L'agent immobilier continue toutefois de proposer le bien du couple à la vente sur son site Internet et notamment les 3 décembre 2002, 27 décembre 2002 et 6 janvier 2003, trois et quatre mois après la lettre de rupture à exposer l'immeuble dans sa vitrine par une affiche qui s'y trouvait encore le 31 décembre 2002.
Le 12 septembre 2002, l'avocat des propriétaires écrit à l'agent immobilier pour lui faire savoir que le contrat de mandat conclu entre les parties est nul. L'avocat de l'agent immobilier conteste la nullité du contrat et menace de faire application de la clause de dommages et intérêts.
Le 28 octobre 2002, l'agent immobilier facture aux propriétaires la somme de 4.047,45 EUR représentant 3% du montant de la vente. Les propriétaires refusent de payer et contestent la clause de rémunération figurant à l'article 4 du contrat de mandat conclu entre les parties.

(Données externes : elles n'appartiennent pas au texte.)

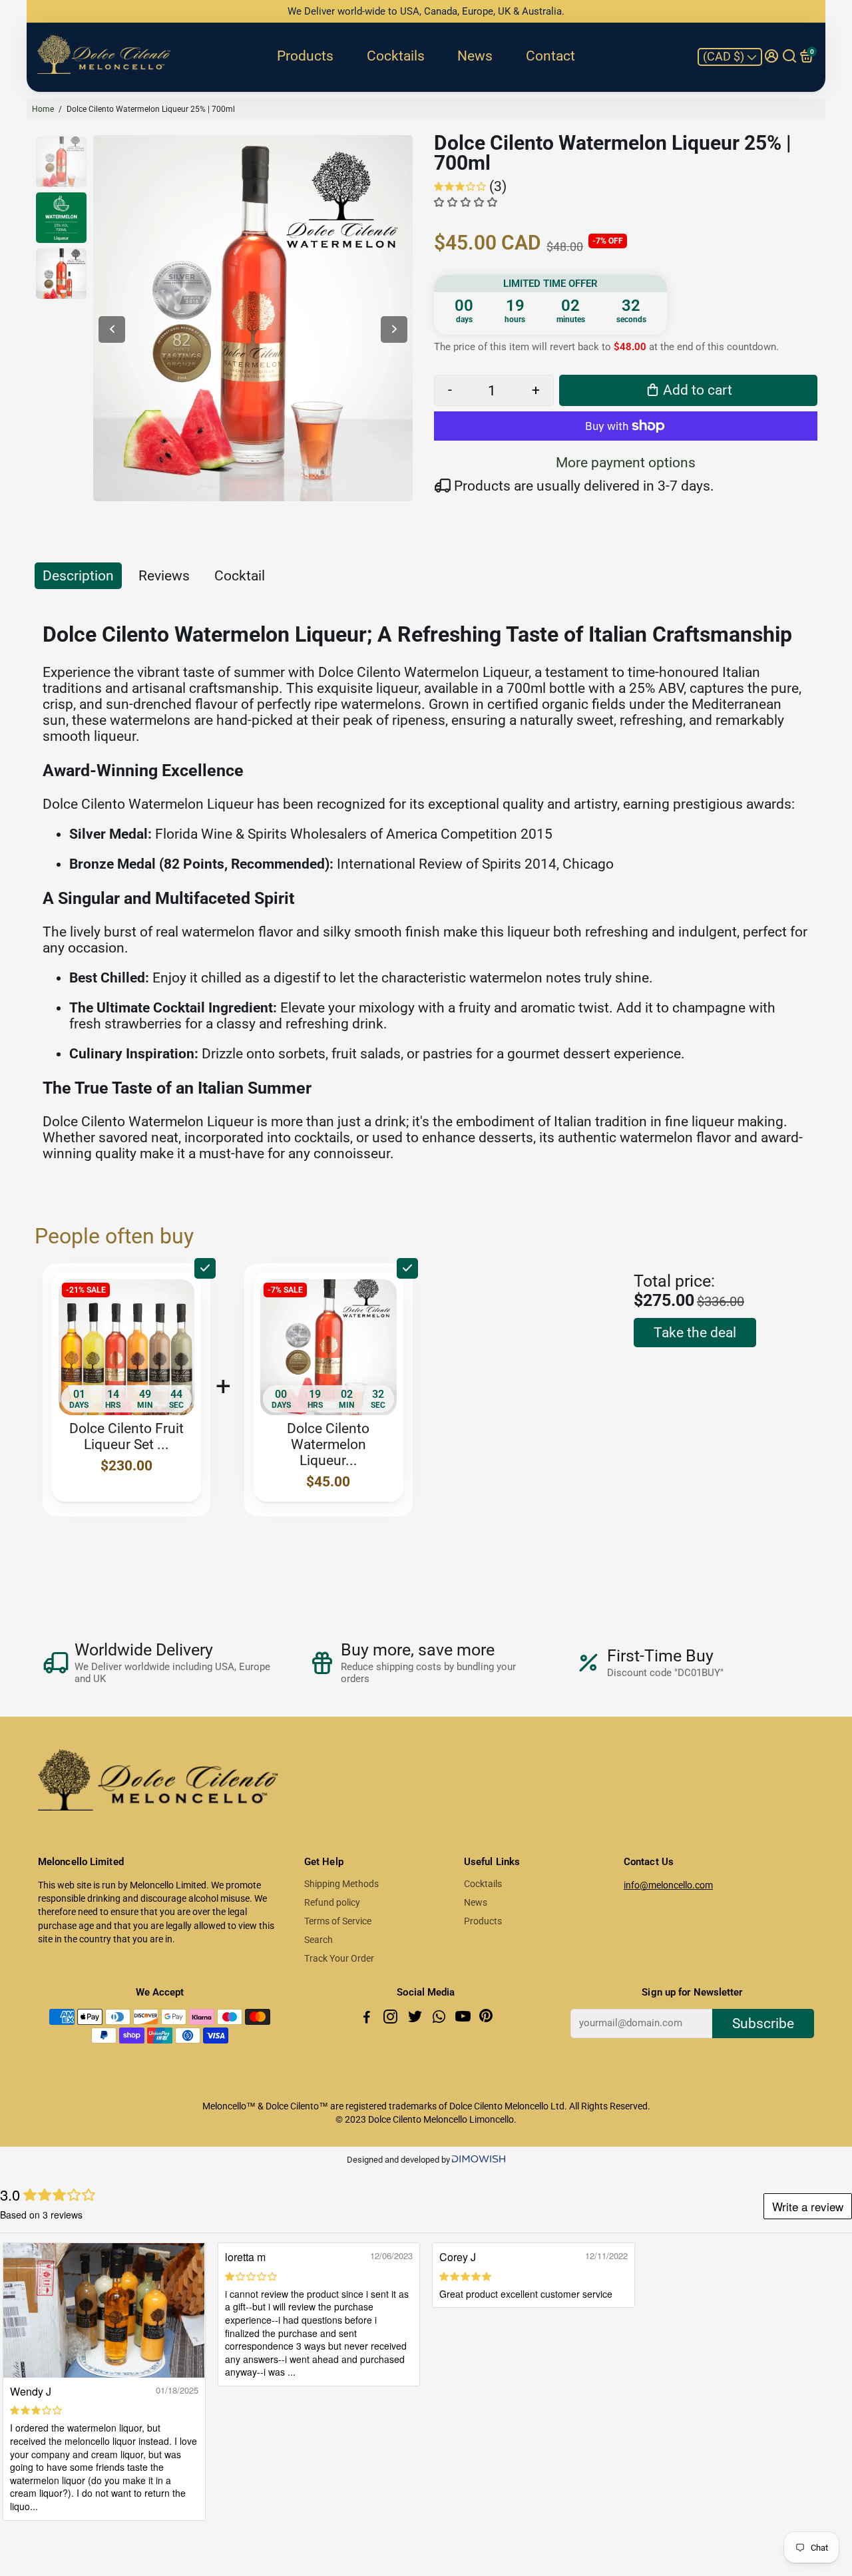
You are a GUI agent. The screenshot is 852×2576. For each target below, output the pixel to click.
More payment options (626, 463)
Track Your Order (339, 1958)
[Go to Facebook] (368, 2019)
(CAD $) (725, 56)
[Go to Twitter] (416, 2019)
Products (305, 56)
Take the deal (695, 1333)
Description (78, 576)
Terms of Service (337, 1921)
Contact (550, 56)
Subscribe (763, 2024)
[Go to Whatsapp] (440, 2019)
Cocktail (239, 576)
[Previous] (112, 329)
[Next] (394, 329)
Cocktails (396, 56)
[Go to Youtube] (464, 2019)
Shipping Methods (341, 1883)
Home (43, 109)
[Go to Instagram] (391, 2019)
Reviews (164, 576)
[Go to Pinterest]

L'agent immobilier introduit alors une action en justice afin de faire constater la résiliation unilatérale du contrat de mandat par les propriétaires et les faire condamner à lui payer la somme de 4.047,45 EUR, outre les intérêts judiciaires et les dépens.
En première instance, le juge estime que le contrat n'est pas nul, que le consentement des propriétaires n'a pas été vicié par un dol. Il indique également que l'agent immobilier a poursuivi l'exécution du contrat et, que ce faisant, il n'a pas considéré que celui-ci a été rompu fautivement par les propriétaires. Il rejette donc la demande de l'agent immobilier. Ce dernier décide alors de faire appel contre ce jugement.
Décision de la Cour d'appel de Mons
La Cour constate que l'article 4 du contrat de mandat conclu entre les parties stipule que : « les honoraires, dans lesquels sont compris les frais du mandataire, sont fixés forfaitairement à 3% du prix de vente avec un minimum de 2.000 EUR. La TVA est à charge du mandant (...) Si le mandataire parvenait à vendre le bien à un montant supérieur à celui indiqué ci-dessus, la différence serait acquise à raison de 50% à titre d'honoraires pour la Centrale immobilière de Couillet et de 50% pour le propriétaire »;
Les propriétaires prétendent qu'il résulte de cette clause que l'agent immobilier avait intérêt à fixer le prix de vente le plus bas possible. Par conséquent, celui-ci n'a cessé de tenter d'obtenir la diminution du prix de vente souhaité pour pouvoir obtenir des honoraires supplémentaires et exorbitants fixés à 50% de la proportion du prix dépassant le prix fixé.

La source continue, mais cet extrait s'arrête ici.